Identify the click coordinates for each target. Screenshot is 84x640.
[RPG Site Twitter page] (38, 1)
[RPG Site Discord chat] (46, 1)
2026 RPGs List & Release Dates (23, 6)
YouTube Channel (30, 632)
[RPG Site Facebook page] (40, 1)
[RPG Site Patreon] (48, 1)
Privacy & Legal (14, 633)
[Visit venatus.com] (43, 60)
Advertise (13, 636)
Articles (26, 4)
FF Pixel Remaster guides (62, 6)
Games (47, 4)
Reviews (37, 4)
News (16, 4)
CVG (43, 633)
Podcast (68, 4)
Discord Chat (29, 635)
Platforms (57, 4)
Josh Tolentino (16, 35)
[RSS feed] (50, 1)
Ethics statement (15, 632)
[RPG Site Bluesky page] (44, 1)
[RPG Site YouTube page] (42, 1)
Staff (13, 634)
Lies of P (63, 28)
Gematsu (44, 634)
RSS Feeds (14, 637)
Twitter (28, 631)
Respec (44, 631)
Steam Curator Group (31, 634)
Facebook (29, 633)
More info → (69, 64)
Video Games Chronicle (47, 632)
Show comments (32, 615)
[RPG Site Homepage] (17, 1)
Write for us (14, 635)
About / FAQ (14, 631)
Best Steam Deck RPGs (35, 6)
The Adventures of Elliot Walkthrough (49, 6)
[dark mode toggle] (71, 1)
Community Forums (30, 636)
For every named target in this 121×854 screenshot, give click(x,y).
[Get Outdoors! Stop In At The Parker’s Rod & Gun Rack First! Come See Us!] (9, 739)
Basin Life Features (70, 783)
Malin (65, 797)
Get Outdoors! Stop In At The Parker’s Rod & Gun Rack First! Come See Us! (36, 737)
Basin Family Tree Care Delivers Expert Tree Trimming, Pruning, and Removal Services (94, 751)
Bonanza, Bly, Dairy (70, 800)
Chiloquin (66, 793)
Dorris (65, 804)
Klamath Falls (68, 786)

═══

§ SHORT TASK
State how many lines in the data above contain the string "Basin", treating case as significant, and reply with the number alone.

§ SOLUTION BELOW
2